Тут были образа и кресты из разных святых мест Русской земли: из Московского Кремля, из Троицкой Лавры, из Ростова Великого, из древнего Киева.
Тут были святыни и с далекого чужестранного православного Востока и Юга: иконы с Афона, резной из перламутра образ Воскресения из Иерусалима, пальмовые вайи – ветви Палестины, тут были алые восковые свечи с изображением Воскресшего Христа, зажженные от священного огня над Гробом Господним в пасхальную ночь; тут был кипарисовый образ усопшей Богоматери из Гефсимании, из места Ее Успения; тут был небольшой круглый стеклянный сосудец с благоуханным миром от гробницы святителя Николая из Барграда в Италии.
Все это были дары, привезенные отцу и матери паломниками, которым они помогали отправиться в далекий путь, прохоженный еще русскими людьми в XI веке.
Глядя на эти палестинские вайи и итальянское миро[47], я рано научился уноситься сердцем за этими паломниками в далекие святые места. Когда я, еще ребенком, читал и повторял наизусть «Ветку Палестины»[48]:
Заботой тайною хранима
Перед иконой золотой
Стоишь ты, ветвь Ерусалима,
Святыни верный часовой!
Прозрачный сумрак, луч лампады,
Кивот и крест, символ святой…
Все полно мира и отрады
Вокруг тебя и над тобой, —
мне не нужно было никаких объяснений: все это было перед моими глазами в маминой комнате, перед всем этим я молился с чистой детской верой, с теплым упованием и светлой любовью.
«Луч лампады…» Как знаком он был мне с первых дней младенчества! Он встречал нас в каждой комнате обширного отчего дома: всюду сиял он – золотой, синий, алый, зеленый – высоко, в переднем углу. В маминой комнате было три «луча лампады»: один перед «угольником»; два – перед божницей. Одна лампада – темно-рубиновая – висела пред Казанскою Богоматерью, другая лампада стояла на металлическом «свещнике»; ее прикрывал небольшой образ Богоматери из тонкого белого фарфора: нежно-зеленый свет лампады озарял его изнутри – и черты Богоматери проступали как видение, в бледно-изумрудном сиянии.

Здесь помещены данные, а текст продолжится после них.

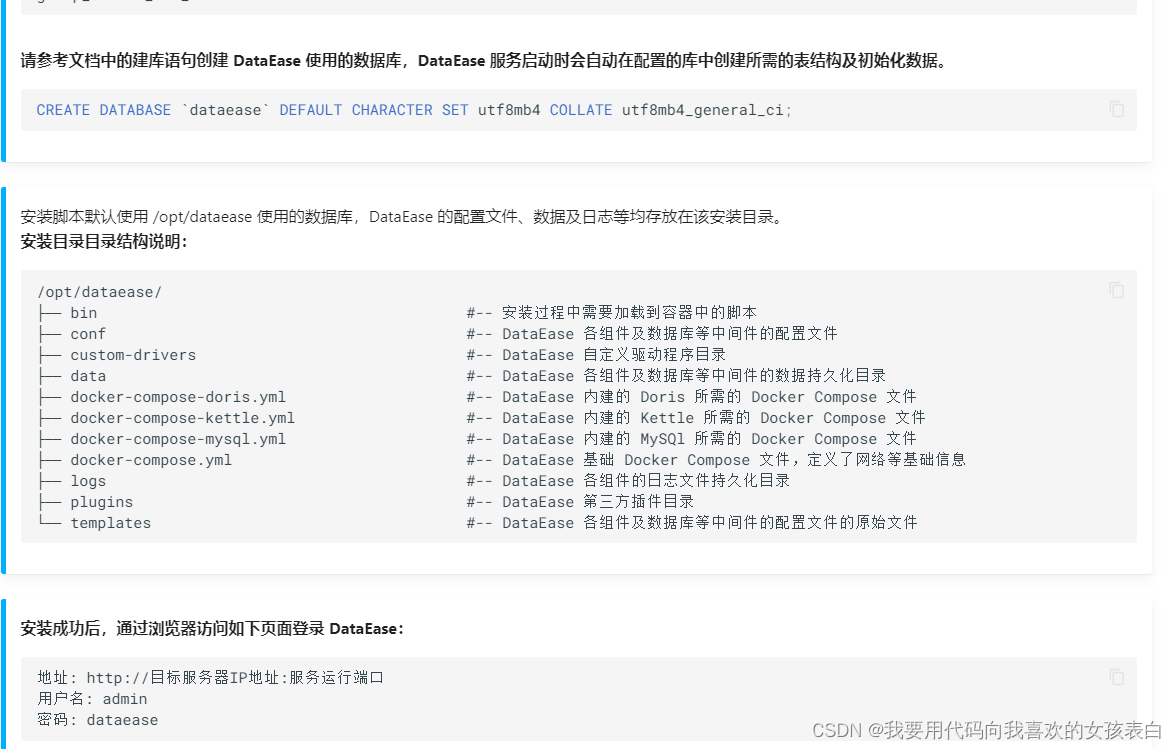Viewport: 1176px width, 749px height.
Task: Click the copy icon on the directory structure code block
Action: pyautogui.click(x=1116, y=290)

В ореховой божнице был небольшой выдвижной ящичек: в нем хранилось Евангелие на русском и на славянском языках и жития святых в дешевых народных изданиях.
А низ божницы растворялся двумя глухими дверками – и там на двух полках вмещено было неслыханное, как нам казалось, богатство – целый мир самых заветных игрушек – тех, в которые играла еще мама, тех, в которые любил играть покойный братец Коля! Лишь изредка – всего несколько раз в году – раскрывались перед нами эти ореховые дверцы, и мы приникали к этим сокровищам – к фарфоровым зайчикам братца Коли, к его любимой собачке: сама серая невеличка, «а хвост акорючкой!», как говорил Коля, к маленькому шкафику из слоновой кости, в который играла маленькая мама, к корзиночке с крошечными флакончиками со старыми густыми духами. С особым благоговением могли мы тогда взять в руки пасхальное яйцо из пальмового дерева, которым когда-то христосовалась бабушка с прабабушкой, или заветное фарфоровое яичко, с которым мама сказала первое «Христос воскресе!» своему первенцу.
Сколько радости давал нам этот шкафик под божницей!
В комнате стояло два вместительных комода, один – со спальным, другой – с носильным бельем. Среди белья лежали душистые розовые подушечки («саше») и листочки душистой же китайской бумаги, распространявшие тонкий аромат. А в одном из ящиков комода – но в каком? – всегда таилась коробка с конфетами, и, когда вечером мы просили «полакомиться», мама доставала оттуда любимую конфетку или шоколадку.
На комодах пребывали зеркала – отличные «калашниковские» зеркала, светлые, как кристальный родник, и шкатулки из розового, голубого и черного дерева. В высокой узкой шкатулке из оливкового дерева с инкрустациями, в двух хрустальных жбанах с плотными крышками благоухал китайский чай редкого букета: его заваривали для знатоков из почетных гостей.
Над комодом висела вторая, шитая шелками картина: вид какого-то средневекового города с башнями и крепостным мостом.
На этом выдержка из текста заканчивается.